The word “apitherapy” comes from the Latin apis – bee and therapia – treatment. Today, under this term, a method of treatment is raised, which involves bee stinging.
The history of apitherapy originates in ancient times. The beneficial properties of a bee sting were described in their writings by Galen and Hippocrates. And the founder of modern apitherapy is Philip Terch, an Austrian doctor who, back in the 19th century, published several studies confirming the effectiveness of bee venom treatment.
Despite the fact that apitherapy is classified as one of the areas of alternative medicine, a number of useful properties that bee venom has have been scientifically confirmed. The essence of apitherapy is that a bee is applied to a sore spot on the body, allowing the insect to sting a person and inject a beneficial poison into the body.
In addition to bees, honey, wax, royal jelly, propolis, bee pollen and perga are also used in apitherapy. These products can be used in the form of suppositories, balms, tablets, tinctures or ointments. They help to cope with diseases of the upper respiratory tract and are actively used in cosmetology. And raw honey is often used as an anti-burn and wound healing agent.

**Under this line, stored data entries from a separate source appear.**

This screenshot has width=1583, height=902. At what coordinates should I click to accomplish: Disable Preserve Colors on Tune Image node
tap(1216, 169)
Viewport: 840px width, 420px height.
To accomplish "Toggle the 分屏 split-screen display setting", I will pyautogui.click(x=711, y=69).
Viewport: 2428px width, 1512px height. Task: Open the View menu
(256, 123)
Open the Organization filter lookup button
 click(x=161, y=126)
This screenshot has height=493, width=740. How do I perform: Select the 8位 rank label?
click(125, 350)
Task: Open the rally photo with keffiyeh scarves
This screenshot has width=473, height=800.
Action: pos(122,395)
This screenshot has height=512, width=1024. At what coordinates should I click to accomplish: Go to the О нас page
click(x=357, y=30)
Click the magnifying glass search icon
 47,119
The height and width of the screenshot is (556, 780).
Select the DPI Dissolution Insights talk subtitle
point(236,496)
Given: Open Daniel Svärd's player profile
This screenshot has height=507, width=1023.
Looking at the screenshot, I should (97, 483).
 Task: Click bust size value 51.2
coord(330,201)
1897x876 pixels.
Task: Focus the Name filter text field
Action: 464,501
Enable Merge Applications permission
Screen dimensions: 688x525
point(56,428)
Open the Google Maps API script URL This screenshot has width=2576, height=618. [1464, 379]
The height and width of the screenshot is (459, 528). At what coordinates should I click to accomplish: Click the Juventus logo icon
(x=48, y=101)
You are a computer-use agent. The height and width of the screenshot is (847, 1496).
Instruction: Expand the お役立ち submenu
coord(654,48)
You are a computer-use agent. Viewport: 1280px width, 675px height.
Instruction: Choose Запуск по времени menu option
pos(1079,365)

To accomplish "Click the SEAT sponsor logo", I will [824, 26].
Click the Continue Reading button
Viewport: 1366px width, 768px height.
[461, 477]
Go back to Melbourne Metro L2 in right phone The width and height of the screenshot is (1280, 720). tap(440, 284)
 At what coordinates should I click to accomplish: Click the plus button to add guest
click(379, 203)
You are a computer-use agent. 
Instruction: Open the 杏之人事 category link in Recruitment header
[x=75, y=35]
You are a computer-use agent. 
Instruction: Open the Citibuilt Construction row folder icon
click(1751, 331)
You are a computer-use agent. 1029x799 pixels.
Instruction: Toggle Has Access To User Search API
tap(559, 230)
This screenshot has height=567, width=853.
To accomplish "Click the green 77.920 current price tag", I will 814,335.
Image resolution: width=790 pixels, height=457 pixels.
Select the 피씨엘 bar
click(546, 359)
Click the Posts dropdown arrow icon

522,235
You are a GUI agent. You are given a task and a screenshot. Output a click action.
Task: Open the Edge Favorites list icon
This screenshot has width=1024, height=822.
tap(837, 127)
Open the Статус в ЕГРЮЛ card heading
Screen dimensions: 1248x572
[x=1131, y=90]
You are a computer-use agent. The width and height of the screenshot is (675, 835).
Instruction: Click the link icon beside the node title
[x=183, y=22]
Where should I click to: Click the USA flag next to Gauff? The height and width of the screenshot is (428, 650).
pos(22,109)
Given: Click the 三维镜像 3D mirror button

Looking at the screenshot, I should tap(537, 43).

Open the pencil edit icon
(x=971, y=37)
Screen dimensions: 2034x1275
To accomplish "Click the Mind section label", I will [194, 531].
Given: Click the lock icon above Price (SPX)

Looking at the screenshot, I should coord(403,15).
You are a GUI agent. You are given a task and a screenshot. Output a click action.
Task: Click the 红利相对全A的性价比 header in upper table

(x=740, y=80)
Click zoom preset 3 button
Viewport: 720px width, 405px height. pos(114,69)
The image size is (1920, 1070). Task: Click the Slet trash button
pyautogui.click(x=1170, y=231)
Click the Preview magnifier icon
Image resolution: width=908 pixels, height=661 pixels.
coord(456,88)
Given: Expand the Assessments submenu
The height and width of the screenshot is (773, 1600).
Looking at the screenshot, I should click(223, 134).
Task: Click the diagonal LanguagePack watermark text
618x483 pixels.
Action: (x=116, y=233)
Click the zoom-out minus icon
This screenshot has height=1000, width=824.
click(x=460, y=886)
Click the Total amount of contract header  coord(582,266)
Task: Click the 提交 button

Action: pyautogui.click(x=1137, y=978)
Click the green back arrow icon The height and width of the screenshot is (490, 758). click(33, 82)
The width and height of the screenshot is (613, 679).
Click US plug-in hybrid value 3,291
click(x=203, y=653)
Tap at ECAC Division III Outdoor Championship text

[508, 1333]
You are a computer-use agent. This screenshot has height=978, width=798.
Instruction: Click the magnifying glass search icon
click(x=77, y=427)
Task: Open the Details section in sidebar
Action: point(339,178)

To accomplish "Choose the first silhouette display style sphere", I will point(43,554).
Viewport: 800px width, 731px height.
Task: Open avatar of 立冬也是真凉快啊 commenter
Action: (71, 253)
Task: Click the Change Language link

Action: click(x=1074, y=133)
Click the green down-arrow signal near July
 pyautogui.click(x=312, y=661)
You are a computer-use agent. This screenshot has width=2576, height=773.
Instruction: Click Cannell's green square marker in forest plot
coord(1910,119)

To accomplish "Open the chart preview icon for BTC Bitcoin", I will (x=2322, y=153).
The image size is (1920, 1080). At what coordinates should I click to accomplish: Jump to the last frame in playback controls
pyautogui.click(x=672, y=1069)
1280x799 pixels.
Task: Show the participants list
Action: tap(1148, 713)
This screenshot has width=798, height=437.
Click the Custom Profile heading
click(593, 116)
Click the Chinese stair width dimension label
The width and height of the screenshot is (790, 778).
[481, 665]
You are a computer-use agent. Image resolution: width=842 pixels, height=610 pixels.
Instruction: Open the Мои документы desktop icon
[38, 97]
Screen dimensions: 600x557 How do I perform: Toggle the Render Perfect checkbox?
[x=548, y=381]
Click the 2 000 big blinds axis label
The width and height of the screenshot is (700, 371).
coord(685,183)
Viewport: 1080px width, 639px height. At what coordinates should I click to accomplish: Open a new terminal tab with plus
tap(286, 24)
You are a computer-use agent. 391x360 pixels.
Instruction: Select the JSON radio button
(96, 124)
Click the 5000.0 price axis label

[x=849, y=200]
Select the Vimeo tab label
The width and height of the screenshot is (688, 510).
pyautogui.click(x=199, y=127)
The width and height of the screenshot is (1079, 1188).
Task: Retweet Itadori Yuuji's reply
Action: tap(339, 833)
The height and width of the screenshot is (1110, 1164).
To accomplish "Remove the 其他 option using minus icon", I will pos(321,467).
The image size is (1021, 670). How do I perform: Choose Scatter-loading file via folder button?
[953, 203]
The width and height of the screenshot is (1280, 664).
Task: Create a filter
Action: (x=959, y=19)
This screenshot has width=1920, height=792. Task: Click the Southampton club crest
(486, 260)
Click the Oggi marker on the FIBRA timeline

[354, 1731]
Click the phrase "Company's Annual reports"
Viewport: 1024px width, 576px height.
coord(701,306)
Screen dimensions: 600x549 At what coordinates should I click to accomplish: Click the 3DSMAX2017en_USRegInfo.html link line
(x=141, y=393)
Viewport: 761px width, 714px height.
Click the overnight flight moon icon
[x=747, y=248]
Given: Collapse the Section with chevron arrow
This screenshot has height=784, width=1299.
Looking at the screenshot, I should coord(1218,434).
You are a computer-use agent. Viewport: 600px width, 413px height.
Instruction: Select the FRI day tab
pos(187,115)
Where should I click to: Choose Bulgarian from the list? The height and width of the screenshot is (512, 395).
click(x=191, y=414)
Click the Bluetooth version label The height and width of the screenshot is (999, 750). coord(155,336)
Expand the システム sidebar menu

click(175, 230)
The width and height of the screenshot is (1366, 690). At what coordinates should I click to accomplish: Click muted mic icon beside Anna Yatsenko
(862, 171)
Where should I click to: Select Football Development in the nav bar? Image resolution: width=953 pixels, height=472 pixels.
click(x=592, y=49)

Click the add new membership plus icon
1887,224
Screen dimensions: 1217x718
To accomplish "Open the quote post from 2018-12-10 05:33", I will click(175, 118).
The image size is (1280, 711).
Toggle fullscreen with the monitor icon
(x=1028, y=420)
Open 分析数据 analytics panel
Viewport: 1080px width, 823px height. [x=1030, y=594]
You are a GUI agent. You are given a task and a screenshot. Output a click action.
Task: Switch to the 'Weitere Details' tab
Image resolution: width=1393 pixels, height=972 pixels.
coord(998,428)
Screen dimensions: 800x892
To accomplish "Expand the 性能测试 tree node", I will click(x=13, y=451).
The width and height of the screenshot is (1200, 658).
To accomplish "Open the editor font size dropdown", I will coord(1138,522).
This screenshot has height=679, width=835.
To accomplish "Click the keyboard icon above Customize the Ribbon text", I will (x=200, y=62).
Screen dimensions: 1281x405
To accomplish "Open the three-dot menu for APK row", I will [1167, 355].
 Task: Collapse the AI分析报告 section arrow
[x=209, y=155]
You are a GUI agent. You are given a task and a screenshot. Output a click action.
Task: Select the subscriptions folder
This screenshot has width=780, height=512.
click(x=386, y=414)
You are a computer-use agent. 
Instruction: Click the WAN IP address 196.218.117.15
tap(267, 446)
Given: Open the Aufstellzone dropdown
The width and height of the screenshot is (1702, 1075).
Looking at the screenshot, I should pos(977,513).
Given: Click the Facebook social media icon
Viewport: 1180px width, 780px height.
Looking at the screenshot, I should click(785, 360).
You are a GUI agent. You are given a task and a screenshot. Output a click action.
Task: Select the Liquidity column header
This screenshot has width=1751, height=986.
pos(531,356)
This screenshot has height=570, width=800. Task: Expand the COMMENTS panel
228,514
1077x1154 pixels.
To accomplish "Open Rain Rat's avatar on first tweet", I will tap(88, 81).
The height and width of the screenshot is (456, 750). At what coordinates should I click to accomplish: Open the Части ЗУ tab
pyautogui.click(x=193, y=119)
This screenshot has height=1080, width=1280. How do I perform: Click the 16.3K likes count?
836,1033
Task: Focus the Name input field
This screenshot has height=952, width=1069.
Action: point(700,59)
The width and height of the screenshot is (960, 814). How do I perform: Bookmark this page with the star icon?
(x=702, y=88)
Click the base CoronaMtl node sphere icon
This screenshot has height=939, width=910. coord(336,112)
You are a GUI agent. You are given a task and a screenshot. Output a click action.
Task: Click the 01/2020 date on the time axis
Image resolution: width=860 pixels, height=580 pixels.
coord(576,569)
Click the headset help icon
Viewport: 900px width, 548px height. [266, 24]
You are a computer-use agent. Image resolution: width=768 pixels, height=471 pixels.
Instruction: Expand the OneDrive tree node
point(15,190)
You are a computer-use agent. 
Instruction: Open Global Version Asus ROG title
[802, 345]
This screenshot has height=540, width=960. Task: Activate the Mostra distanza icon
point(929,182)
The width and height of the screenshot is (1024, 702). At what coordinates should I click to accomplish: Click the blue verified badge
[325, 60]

Bee venom has a bitter taste, smells specific and is produced in the glands of the bee. With it, she defends herself from enemies and guards her hive. According to some reports, bee venom is somewhat similar to snake venom, but it is many times more effective.
Another plus of apitherapy is that, subject to all the rules, it does not cause discomfort. In most cases, a bee sting is comparable to a mosquito sting, and the pain from it disappears after 30 seconds. To reduce irritation, you can apply a towel moistened with cold water or a piece of ice to the bite site.